Collected data entries:

######

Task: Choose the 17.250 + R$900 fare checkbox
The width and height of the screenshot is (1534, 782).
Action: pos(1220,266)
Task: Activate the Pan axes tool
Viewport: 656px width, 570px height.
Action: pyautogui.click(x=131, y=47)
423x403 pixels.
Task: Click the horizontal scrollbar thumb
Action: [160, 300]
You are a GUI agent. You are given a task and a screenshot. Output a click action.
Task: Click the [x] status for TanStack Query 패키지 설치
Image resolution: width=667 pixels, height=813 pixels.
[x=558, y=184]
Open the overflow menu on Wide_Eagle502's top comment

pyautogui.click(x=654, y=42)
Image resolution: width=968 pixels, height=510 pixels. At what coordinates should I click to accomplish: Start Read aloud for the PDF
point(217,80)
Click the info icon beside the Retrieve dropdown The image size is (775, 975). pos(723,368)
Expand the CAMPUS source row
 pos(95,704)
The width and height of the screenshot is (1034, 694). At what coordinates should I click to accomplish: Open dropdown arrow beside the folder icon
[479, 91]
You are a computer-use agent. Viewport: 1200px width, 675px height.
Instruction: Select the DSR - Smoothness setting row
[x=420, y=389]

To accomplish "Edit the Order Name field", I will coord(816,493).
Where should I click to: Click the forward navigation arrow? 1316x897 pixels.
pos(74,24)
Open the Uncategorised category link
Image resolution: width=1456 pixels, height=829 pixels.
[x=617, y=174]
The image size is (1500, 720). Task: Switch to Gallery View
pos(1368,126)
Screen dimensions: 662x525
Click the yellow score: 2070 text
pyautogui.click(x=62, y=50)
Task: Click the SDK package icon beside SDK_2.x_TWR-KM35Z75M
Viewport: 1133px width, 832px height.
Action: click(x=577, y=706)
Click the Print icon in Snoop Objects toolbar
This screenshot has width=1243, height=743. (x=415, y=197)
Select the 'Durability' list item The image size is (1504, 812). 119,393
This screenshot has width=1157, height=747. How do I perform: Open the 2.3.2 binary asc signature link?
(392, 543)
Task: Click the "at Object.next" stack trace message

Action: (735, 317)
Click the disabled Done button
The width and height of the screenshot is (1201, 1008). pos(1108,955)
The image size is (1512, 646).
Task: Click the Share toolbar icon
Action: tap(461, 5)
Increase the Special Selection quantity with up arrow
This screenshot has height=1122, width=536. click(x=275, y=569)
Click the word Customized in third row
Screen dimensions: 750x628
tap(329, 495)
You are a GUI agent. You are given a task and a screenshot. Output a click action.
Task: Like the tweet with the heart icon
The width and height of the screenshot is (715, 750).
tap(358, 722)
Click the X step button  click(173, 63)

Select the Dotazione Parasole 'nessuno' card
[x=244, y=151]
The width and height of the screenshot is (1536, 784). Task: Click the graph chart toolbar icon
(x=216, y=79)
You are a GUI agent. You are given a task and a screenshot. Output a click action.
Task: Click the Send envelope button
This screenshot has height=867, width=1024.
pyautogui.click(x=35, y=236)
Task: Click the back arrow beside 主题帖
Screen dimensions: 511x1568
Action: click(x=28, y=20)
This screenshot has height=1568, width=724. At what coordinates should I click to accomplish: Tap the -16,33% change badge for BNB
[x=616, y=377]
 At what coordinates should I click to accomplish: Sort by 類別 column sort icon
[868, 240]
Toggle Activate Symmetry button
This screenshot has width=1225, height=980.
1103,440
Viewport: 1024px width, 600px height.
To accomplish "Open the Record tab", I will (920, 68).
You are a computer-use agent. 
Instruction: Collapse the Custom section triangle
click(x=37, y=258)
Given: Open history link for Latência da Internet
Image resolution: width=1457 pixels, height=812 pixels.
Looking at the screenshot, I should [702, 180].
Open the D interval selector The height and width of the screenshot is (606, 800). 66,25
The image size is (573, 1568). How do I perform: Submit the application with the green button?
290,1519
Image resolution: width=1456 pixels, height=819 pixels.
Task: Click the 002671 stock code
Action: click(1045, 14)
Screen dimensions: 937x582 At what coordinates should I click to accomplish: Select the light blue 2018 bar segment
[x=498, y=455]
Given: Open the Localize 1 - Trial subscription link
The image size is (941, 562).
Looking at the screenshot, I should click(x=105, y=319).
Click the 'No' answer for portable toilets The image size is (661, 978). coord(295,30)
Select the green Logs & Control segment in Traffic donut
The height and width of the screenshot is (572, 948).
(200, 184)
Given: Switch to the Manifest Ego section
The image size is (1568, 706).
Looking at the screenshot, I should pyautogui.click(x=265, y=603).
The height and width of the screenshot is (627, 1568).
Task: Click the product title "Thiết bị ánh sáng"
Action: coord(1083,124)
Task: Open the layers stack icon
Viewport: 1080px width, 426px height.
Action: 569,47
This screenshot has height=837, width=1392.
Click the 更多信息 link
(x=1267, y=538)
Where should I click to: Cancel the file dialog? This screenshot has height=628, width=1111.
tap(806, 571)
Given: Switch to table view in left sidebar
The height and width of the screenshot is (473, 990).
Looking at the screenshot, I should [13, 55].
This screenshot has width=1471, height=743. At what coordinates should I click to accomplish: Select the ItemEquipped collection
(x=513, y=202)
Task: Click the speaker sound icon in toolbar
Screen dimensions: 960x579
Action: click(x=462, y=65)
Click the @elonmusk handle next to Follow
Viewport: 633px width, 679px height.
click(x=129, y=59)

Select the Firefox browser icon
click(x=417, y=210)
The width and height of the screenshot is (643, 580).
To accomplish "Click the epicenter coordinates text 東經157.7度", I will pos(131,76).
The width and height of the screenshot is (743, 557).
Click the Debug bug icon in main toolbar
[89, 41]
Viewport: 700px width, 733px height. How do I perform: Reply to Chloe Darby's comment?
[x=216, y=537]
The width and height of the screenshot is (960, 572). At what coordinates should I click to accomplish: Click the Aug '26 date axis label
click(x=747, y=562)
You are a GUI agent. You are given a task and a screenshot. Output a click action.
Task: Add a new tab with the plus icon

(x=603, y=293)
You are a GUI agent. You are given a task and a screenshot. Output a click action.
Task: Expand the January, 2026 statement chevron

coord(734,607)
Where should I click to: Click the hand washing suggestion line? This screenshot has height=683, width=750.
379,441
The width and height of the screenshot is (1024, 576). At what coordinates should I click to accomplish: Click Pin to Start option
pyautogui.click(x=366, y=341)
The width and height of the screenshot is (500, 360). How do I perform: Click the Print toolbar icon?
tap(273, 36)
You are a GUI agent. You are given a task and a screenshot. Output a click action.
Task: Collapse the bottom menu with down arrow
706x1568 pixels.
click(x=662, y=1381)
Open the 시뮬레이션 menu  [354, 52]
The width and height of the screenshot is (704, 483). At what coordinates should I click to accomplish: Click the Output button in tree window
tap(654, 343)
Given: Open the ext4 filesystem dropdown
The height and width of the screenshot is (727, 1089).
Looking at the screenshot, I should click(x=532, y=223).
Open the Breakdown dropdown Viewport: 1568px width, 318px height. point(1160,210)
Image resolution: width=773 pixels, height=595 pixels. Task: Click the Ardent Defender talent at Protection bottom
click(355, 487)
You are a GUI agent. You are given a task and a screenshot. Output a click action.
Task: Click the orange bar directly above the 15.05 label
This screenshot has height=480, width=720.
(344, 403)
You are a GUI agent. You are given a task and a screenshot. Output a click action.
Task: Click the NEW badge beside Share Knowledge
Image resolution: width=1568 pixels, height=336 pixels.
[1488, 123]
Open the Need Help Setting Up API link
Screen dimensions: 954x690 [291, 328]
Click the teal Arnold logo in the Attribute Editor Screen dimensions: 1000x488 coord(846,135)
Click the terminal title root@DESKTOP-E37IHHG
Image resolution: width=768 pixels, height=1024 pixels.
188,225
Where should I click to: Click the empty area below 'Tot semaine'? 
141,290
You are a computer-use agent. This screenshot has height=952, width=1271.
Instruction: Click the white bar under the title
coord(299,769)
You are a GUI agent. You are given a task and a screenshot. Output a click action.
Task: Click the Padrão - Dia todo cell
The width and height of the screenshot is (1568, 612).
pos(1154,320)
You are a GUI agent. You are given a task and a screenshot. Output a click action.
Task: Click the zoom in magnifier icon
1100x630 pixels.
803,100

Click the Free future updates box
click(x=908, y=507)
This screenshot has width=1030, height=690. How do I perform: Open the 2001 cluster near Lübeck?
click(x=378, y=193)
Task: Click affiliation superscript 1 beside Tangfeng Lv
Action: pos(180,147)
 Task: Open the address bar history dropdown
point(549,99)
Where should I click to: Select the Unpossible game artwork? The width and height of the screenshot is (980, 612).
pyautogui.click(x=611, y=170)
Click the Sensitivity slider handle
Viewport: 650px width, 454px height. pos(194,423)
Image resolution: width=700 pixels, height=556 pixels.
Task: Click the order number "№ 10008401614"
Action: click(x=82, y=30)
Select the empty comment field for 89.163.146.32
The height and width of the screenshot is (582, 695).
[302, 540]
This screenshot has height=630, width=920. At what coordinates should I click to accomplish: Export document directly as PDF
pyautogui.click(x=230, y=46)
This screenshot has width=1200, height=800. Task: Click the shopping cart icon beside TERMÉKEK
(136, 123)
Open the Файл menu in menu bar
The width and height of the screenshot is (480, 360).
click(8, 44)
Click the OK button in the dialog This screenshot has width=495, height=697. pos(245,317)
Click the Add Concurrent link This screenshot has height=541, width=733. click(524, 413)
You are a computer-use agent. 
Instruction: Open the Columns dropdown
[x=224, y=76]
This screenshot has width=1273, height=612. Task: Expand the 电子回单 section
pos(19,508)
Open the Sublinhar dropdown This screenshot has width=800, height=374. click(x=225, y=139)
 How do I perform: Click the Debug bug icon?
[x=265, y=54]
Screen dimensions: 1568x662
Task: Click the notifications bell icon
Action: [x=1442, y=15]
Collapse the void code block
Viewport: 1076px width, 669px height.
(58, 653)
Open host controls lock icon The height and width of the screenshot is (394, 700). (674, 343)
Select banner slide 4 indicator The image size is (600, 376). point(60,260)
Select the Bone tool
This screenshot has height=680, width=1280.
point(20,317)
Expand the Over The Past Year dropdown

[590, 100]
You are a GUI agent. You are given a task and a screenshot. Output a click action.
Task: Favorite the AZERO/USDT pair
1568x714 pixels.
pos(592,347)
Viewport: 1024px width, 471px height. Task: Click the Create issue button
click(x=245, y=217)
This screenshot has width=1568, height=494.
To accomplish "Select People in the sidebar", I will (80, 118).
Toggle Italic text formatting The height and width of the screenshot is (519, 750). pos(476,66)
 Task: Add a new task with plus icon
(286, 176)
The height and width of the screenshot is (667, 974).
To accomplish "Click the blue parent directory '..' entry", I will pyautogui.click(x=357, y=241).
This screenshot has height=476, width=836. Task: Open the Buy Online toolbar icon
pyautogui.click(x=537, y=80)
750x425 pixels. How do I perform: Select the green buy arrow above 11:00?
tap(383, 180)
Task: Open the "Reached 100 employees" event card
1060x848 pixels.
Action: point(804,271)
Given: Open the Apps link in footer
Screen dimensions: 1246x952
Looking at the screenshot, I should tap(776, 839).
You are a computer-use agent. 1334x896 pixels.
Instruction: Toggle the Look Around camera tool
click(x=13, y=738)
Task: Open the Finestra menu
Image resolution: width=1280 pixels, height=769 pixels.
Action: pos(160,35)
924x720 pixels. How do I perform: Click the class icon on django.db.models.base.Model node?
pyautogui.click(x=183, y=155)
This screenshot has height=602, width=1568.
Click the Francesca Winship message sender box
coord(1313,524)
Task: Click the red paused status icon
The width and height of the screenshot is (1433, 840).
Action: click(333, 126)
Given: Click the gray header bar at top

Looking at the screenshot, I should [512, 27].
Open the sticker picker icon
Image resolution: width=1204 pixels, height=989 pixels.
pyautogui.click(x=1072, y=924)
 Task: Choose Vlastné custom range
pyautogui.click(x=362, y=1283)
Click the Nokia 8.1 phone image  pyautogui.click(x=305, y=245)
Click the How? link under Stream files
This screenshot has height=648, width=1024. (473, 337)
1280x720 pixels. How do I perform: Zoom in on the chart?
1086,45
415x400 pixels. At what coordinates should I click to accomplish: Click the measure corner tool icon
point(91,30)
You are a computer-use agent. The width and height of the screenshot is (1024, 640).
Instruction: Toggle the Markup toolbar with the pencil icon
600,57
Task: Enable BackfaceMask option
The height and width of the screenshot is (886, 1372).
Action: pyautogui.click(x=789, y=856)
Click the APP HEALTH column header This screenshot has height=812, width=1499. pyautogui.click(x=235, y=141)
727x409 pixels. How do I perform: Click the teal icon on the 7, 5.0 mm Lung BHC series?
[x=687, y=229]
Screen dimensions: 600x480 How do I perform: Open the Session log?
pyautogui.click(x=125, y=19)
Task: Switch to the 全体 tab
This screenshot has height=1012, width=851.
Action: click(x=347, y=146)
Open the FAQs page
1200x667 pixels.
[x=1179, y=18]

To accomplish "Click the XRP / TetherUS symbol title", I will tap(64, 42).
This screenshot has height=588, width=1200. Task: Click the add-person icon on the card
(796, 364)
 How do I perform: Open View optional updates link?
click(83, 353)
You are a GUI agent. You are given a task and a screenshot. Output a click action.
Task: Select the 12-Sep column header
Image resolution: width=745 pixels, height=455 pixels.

######

Your task: Across the data above, how many lines contain "computer"? Reply with a bare number.

Solution for this task: 6